- [Information provided]

▬▬▬

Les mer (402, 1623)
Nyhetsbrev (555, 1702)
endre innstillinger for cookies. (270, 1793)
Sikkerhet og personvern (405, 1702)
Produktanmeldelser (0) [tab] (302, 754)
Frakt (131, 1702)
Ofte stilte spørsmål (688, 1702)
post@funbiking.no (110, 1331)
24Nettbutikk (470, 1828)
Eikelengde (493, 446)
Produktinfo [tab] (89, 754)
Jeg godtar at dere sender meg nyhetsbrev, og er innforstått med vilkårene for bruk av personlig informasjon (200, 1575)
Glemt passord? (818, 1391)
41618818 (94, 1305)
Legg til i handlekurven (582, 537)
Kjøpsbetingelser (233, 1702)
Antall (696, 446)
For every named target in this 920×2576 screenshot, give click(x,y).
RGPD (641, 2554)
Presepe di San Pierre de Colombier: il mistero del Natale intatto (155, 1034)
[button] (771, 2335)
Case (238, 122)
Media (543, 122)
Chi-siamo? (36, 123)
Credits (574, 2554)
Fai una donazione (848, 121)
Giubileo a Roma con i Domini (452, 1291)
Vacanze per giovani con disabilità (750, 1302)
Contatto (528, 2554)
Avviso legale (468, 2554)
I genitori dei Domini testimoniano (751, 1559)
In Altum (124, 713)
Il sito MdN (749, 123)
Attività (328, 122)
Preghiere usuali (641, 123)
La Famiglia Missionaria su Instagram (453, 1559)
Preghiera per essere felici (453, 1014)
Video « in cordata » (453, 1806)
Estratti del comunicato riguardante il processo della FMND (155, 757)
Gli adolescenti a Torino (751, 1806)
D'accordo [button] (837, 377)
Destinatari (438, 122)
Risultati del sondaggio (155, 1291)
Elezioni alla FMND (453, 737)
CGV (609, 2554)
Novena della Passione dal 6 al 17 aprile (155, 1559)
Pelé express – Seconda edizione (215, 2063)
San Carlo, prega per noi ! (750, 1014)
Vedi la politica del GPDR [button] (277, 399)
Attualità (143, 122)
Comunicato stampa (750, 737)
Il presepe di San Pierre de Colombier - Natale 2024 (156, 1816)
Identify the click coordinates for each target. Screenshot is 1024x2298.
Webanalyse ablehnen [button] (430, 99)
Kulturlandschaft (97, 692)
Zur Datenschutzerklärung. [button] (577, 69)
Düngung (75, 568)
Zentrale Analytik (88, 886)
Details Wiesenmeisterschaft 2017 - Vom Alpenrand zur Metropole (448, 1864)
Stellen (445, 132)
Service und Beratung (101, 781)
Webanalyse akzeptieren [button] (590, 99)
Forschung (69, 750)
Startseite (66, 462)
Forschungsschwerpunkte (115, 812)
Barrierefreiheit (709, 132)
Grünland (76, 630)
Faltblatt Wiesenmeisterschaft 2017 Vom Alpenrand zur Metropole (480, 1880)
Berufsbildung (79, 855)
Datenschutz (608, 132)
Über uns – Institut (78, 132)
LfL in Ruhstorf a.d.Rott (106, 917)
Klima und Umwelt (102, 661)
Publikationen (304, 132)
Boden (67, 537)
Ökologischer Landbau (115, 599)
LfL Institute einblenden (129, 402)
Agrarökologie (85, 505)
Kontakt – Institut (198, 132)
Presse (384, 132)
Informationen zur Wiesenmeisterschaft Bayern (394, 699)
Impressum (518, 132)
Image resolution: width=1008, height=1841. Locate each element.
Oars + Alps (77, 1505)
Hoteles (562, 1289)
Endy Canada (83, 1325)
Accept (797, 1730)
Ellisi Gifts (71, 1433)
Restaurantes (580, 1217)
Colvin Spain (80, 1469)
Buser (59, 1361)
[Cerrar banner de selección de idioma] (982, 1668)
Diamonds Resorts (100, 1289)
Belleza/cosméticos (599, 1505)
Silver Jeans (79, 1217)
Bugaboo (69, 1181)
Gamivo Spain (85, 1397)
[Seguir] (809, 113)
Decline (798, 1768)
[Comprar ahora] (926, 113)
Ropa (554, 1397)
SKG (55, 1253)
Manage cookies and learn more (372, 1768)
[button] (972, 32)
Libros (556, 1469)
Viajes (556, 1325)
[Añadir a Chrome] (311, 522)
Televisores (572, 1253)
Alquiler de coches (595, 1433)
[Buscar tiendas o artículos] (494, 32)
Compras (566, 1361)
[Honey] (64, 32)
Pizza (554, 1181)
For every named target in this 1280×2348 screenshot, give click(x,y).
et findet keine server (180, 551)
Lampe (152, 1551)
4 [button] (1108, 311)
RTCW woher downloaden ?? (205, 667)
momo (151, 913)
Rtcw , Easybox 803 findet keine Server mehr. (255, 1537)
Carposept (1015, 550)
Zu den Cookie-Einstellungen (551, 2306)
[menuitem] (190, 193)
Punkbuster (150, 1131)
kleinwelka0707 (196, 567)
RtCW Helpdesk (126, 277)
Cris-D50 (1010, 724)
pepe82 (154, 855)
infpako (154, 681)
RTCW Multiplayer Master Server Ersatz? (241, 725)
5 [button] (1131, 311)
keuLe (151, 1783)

▬▬▬

- [Goal of the exercise] Please rescale the data from the line containing "Kjøpsbetingelser (233, 1702)" down to the line containing "Stellen (445, 132)", both included, and give only those lines again, including those that carry no answer. Multiply each answer coordinate by 0.45 and round to whole numbers with halves going up, leaving every number outside the answers unchanged.

- [Task output]
Kjøpsbetingelser (105, 766)
Antall (313, 201)
For every named target in this 920×2576 screenshot, give click(x,y).
RGPD (288, 1149)
Presepe di San Pierre de Colombier: il mistero del Natale intatto (70, 465)
[button] (347, 1051)
Case (107, 55)
Media (244, 55)
Chi-siamo? (16, 55)
Credits (258, 1149)
Fai una donazione (382, 54)
Giubileo a Roma con i Domini (203, 581)
Vacanze per giovani con disabilità (338, 586)
Contatto (238, 1149)
Avviso legale (211, 1149)
I genitori dei Domini testimoniano (338, 702)
In Altum (56, 321)
Il sito MdN (337, 55)
Attività (148, 55)
Preghiere usuali (288, 55)
La Famiglia Missionaria su Instagram (204, 702)
Preghiera per essere felici (204, 456)
Video « in cordata » (204, 813)
Estratti del comunicato riguardante il processo della FMND (70, 341)
Gli adolescenti a Torino (338, 813)
D'accordo [button] (377, 170)
Destinatari (197, 55)
Risultati del sondaggio (70, 581)
Elezioni alla FMND (204, 332)
CGV (274, 1149)
Novena della Passione dal 6 al 17 aprile (70, 702)
Pelé express – Seconda edizione (97, 928)
San Carlo, prega per noi ! (338, 456)
Vedi la politica del GPDR [button] (125, 180)
Attualità (64, 55)
Comunicato stampa (338, 332)
Il presepe di San Pierre de Colombier - Natale 2024 (70, 817)
Identify the click coordinates for each target. Screenshot is 1024x2298.
Webanalyse ablehnen [button] (194, 45)
Kulturlandschaft (44, 311)
Zur Datenschutzerklärung. [button] (260, 31)
Düngung (34, 256)
Zentrale Analytik (40, 399)
Details Wiesenmeisterschaft 2017 - Vom Alpenrand zur Metropole (202, 839)
Stellen (200, 59)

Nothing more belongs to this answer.